Stored data:

————————

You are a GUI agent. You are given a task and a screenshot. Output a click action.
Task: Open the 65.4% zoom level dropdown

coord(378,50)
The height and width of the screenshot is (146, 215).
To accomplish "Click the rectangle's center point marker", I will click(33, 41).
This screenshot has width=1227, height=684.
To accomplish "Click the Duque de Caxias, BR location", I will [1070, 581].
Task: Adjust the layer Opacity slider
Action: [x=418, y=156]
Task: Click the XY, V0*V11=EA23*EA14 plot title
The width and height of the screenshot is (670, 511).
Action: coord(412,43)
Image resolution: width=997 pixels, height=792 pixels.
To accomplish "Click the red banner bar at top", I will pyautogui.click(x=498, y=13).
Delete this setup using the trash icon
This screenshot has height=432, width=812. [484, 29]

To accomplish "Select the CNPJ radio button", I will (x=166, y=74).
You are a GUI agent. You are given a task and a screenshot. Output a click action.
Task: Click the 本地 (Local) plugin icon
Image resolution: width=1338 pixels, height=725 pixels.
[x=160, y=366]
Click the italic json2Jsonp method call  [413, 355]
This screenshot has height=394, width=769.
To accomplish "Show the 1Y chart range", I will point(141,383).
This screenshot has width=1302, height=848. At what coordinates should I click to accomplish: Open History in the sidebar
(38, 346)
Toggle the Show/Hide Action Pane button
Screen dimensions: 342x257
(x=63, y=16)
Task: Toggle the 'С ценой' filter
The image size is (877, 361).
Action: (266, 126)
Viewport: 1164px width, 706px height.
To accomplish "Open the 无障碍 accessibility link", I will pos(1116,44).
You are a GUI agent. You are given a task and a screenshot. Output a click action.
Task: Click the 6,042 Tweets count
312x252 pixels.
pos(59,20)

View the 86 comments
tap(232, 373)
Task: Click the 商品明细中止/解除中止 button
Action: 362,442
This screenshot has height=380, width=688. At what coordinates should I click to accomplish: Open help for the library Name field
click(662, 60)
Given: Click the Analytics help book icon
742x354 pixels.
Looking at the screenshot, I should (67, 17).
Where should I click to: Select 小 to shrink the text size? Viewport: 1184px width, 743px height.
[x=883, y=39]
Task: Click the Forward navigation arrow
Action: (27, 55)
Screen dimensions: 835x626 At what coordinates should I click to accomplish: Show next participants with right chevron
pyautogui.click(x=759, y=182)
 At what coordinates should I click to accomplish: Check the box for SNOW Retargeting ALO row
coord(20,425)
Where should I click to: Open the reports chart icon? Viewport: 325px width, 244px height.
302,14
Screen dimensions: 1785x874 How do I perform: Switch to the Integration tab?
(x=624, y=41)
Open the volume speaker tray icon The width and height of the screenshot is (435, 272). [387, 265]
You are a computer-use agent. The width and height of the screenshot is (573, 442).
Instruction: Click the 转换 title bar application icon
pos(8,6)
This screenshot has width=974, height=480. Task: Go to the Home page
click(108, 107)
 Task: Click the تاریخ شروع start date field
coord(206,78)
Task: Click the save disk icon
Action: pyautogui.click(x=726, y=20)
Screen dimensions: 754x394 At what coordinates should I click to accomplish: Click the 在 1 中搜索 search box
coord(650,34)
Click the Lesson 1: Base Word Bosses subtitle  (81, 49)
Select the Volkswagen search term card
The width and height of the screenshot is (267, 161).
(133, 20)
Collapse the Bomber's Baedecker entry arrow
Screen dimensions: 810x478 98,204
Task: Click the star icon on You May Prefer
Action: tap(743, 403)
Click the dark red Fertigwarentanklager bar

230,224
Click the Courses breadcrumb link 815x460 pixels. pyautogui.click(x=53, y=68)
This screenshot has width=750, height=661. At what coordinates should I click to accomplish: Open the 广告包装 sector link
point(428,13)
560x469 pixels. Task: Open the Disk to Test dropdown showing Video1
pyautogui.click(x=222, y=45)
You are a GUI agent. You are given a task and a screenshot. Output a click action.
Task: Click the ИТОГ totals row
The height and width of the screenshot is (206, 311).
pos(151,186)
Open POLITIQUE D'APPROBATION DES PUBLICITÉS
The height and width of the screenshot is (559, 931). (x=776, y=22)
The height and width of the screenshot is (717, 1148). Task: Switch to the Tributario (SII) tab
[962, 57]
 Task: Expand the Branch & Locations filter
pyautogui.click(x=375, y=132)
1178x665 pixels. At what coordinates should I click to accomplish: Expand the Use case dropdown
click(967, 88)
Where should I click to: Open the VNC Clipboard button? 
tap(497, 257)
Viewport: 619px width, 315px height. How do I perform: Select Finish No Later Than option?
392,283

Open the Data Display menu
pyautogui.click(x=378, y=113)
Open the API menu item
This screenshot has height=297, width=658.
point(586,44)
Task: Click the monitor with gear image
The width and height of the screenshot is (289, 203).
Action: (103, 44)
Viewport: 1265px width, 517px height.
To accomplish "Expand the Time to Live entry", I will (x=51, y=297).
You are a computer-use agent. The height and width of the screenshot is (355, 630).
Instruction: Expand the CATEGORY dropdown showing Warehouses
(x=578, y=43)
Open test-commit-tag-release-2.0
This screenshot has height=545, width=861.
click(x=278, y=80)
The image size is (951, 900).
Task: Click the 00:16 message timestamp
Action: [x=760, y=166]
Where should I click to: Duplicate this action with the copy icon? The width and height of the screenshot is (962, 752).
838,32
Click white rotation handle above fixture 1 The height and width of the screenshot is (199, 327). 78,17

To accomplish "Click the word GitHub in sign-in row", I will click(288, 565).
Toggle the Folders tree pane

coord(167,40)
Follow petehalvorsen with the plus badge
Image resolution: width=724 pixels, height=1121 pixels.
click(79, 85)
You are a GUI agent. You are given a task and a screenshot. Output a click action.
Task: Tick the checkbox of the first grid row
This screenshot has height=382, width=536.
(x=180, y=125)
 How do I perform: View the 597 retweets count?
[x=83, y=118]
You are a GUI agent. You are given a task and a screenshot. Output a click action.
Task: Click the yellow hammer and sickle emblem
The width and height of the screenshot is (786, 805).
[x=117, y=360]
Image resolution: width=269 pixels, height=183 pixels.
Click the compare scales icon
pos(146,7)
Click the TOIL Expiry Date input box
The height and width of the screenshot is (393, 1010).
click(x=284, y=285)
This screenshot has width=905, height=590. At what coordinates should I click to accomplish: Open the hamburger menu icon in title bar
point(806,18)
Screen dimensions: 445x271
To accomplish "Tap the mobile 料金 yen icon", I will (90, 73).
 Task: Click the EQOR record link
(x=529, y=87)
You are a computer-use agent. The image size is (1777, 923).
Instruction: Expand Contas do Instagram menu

————————

Your instructions:
Print every record above exactly as it was given.

Response to this exercise:
You are a GUI agent. You are given a task and a screenshot. Output a click action.
Task: Open the 65.4% zoom level dropdown

coord(378,50)
The height and width of the screenshot is (146, 215).
To accomplish "Click the rectangle's center point marker", I will click(33, 41).
This screenshot has width=1227, height=684.
To accomplish "Click the Duque de Caxias, BR location", I will [1070, 581].
Task: Adjust the layer Opacity slider
Action: [x=418, y=156]
Task: Click the XY, V0*V11=EA23*EA14 plot title
The width and height of the screenshot is (670, 511).
Action: coord(412,43)
Image resolution: width=997 pixels, height=792 pixels.
To accomplish "Click the red banner bar at top", I will pyautogui.click(x=498, y=13).
Delete this setup using the trash icon
This screenshot has height=432, width=812. [484, 29]

To accomplish "Select the CNPJ radio button", I will (x=166, y=74).
You are a GUI agent. You are given a task and a screenshot. Output a click action.
Task: Click the 本地 (Local) plugin icon
Image resolution: width=1338 pixels, height=725 pixels.
[x=160, y=366]
Click the italic json2Jsonp method call  [413, 355]
This screenshot has height=394, width=769.
To accomplish "Show the 1Y chart range", I will point(141,383).
This screenshot has width=1302, height=848. At what coordinates should I click to accomplish: Open History in the sidebar
(38, 346)
Toggle the Show/Hide Action Pane button
Screen dimensions: 342x257
(x=63, y=16)
Task: Toggle the 'С ценой' filter
The image size is (877, 361).
Action: (266, 126)
Viewport: 1164px width, 706px height.
To accomplish "Open the 无障碍 accessibility link", I will pos(1116,44).
You are a GUI agent. You are given a task and a screenshot. Output a click action.
Task: Click the 6,042 Tweets count
312x252 pixels.
pos(59,20)

View the 86 comments
tap(232, 373)
Task: Click the 商品明细中止/解除中止 button
Action: 362,442
This screenshot has height=380, width=688. At what coordinates should I click to accomplish: Open help for the library Name field
click(662, 60)
Given: Click the Analytics help book icon
742x354 pixels.
Looking at the screenshot, I should (67, 17).
Where should I click to: Select 小 to shrink the text size? Viewport: 1184px width, 743px height.
[x=883, y=39]
Task: Click the Forward navigation arrow
Action: (27, 55)
Screen dimensions: 835x626 At what coordinates should I click to accomplish: Show next participants with right chevron
pyautogui.click(x=759, y=182)
 At what coordinates should I click to accomplish: Check the box for SNOW Retargeting ALO row
coord(20,425)
Where should I click to: Open the reports chart icon? Viewport: 325px width, 244px height.
302,14
Screen dimensions: 1785x874 How do I perform: Switch to the Integration tab?
(x=624, y=41)
Open the volume speaker tray icon The width and height of the screenshot is (435, 272). [387, 265]
You are a computer-use agent. The width and height of the screenshot is (573, 442).
Instruction: Click the 转换 title bar application icon
pos(8,6)
This screenshot has width=974, height=480. Task: Go to the Home page
click(108, 107)
 Task: Click the تاریخ شروع start date field
coord(206,78)
Task: Click the save disk icon
Action: pyautogui.click(x=726, y=20)
Screen dimensions: 754x394 At what coordinates should I click to accomplish: Click the 在 1 中搜索 search box
coord(650,34)
Click the Lesson 1: Base Word Bosses subtitle  (81, 49)
Select the Volkswagen search term card
The width and height of the screenshot is (267, 161).
(133, 20)
Collapse the Bomber's Baedecker entry arrow
Screen dimensions: 810x478 98,204
Task: Click the star icon on You May Prefer
Action: tap(743, 403)
Click the dark red Fertigwarentanklager bar

230,224
Click the Courses breadcrumb link 815x460 pixels. pyautogui.click(x=53, y=68)
This screenshot has width=750, height=661. At what coordinates should I click to accomplish: Open the 广告包装 sector link
point(428,13)
560x469 pixels. Task: Open the Disk to Test dropdown showing Video1
pyautogui.click(x=222, y=45)
You are a GUI agent. You are given a task and a screenshot. Output a click action.
Task: Click the ИТОГ totals row
The height and width of the screenshot is (206, 311).
pos(151,186)
Open POLITIQUE D'APPROBATION DES PUBLICITÉS
The height and width of the screenshot is (559, 931). (x=776, y=22)
The height and width of the screenshot is (717, 1148). Task: Switch to the Tributario (SII) tab
[962, 57]
 Task: Expand the Branch & Locations filter
pyautogui.click(x=375, y=132)
1178x665 pixels. At what coordinates should I click to accomplish: Expand the Use case dropdown
click(967, 88)
Where should I click to: Open the VNC Clipboard button? 
tap(497, 257)
Viewport: 619px width, 315px height. How do I perform: Select Finish No Later Than option?
392,283

Open the Data Display menu
pyautogui.click(x=378, y=113)
Open the API menu item
This screenshot has height=297, width=658.
point(586,44)
Task: Click the monitor with gear image
The width and height of the screenshot is (289, 203).
Action: (103, 44)
Viewport: 1265px width, 517px height.
To accomplish "Expand the Time to Live entry", I will (x=51, y=297).
You are a computer-use agent. The height and width of the screenshot is (355, 630).
Instruction: Expand the CATEGORY dropdown showing Warehouses
(x=578, y=43)
Open test-commit-tag-release-2.0
This screenshot has height=545, width=861.
click(x=278, y=80)
The image size is (951, 900).
Task: Click the 00:16 message timestamp
Action: [x=760, y=166]
Where should I click to: Duplicate this action with the copy icon? The width and height of the screenshot is (962, 752).
838,32
Click white rotation handle above fixture 1 The height and width of the screenshot is (199, 327). 78,17

To accomplish "Click the word GitHub in sign-in row", I will click(288, 565).
Toggle the Folders tree pane

coord(167,40)
Follow petehalvorsen with the plus badge
Image resolution: width=724 pixels, height=1121 pixels.
click(79, 85)
You are a GUI agent. You are given a task and a screenshot. Output a click action.
Task: Tick the checkbox of the first grid row
This screenshot has height=382, width=536.
(x=180, y=125)
 How do I perform: View the 597 retweets count?
[x=83, y=118]
You are a GUI agent. You are given a task and a screenshot. Output a click action.
Task: Click the yellow hammer and sickle emblem
The width and height of the screenshot is (786, 805).
[x=117, y=360]
Image resolution: width=269 pixels, height=183 pixels.
Click the compare scales icon
pos(146,7)
Click the TOIL Expiry Date input box
The height and width of the screenshot is (393, 1010).
click(x=284, y=285)
This screenshot has width=905, height=590. At what coordinates should I click to accomplish: Open the hamburger menu icon in title bar
point(806,18)
Screen dimensions: 445x271
To accomplish "Tap the mobile 料金 yen icon", I will (90, 73).
 Task: Click the EQOR record link
(x=529, y=87)
You are a computer-use agent. The image size is (1777, 923).
Instruction: Expand Contas do Instagram menu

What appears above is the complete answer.